People Mover, è guerra di cifre

Comitato e Comune a confronto in commissione

da L’Informazione del 2 dicembre 2011

I dati che portano sono diversi, così come le considerazioni, e alla fine il comitato No People mover rimane convinto che l’opera non sia sostenibile, e il Comune, invece, che si tratti di una infrastruttura strategica, diversa e complementare all’Sfm. Con i dubbi che aleggiano ancora nell’aria, pure in una parte del Pd. È un balletto di cifre l’udienza conoscitiva del comitato ieri in Comune a Bologna, con numeri che contrappongono amministrazione e comitati e che fanno dire al consigliere Pd Maurizio Ghetti, convintissimo sostenitore dell’opera, che «è necessaria un’ulteriore udienza conoscitiva con Marconi Express e con Sab prima della pausa natalizia». In commissione, coi grillini e
il Pdl che non si muovono dalla loro posizione contraria, tornano ancora alcuni dubbi e timori da parte di Sel che, per voce di Lorenzo Sazzini, teme che un impegno di Atc e Fer (a breve fuse in un’unica azienda) sul People mover tolga potenziali risorse all’Sfm. Su questo è l’assessore alla Mobilità Andrea Colombo a replicare che il People mover nasce «come un’opera che si sostiene da sola», mentre il trasporto pubblico locale, che è per sua natura in perdita, ha bisogno di finanziamenti pubblici: «Sono cose diverse».
E ancora, riguardo all’ingresso dei potenziali soci privati, l’assessore chiarisce che il nuovo piano economico finanziario «sarà a punto per gennaio», e che allora si potranno avere delle novità.
Un altro dato che Colombo porta a sostegno della tesi che l’Sfm non sia competitivo come la monorotaia nemmeno riguardo all’utenza del territorio è che «solo il 15% degli utenti del Marconi arriva dalla provincia, il 45% arriva dalla città», e il resto dunque, dall’Emilia-Romagna o da altre regioni.

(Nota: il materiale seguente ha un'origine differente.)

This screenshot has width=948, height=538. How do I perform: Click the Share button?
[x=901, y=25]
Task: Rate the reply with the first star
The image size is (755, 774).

Qui è la consigliera Sel Cathy La Torre a dire che «certi numeri andavano dati prima, perchè è importante tarare la domanda», anche per sedare le paure di molti.
Il dirigente della Mobilità Cleto Carlini torna sul numero di passeggeri. I calcoli del Comune dicono che «la capacità oraria del mezzo è di 420 passeggeri per direzione che si moltiplicano per le ore di punta, dunque per otto, e per 365 giorni all’anno. A questi si aggiungono 210 passeggeri per direzione all’ora nelle ore di morbida (che sono 10) per 365 giorni all’anno. Risultato, 1,900 passeggeri circa che va moltiplicato per le due direzioni, quindi 3,986 milioni di passeggeri all’anno». Se lo stesso calcolo si facesse con una capacità del mezzo di caricare 30 o anche 25 persone per volta, come dice il comitato, insomma, si resterebbe sopra il milione di passeggeri necessari per rendere economicamente sostenibile l’opera.
Per sciogliere tutti i dubbi, il segretario Cgil Danilo Gruppi suggerisce invece di «decidere rapidamente di dare luogo all’istruttoria pubblica per consentire una volta per tutte di mettere tutte le carte sul tavolo».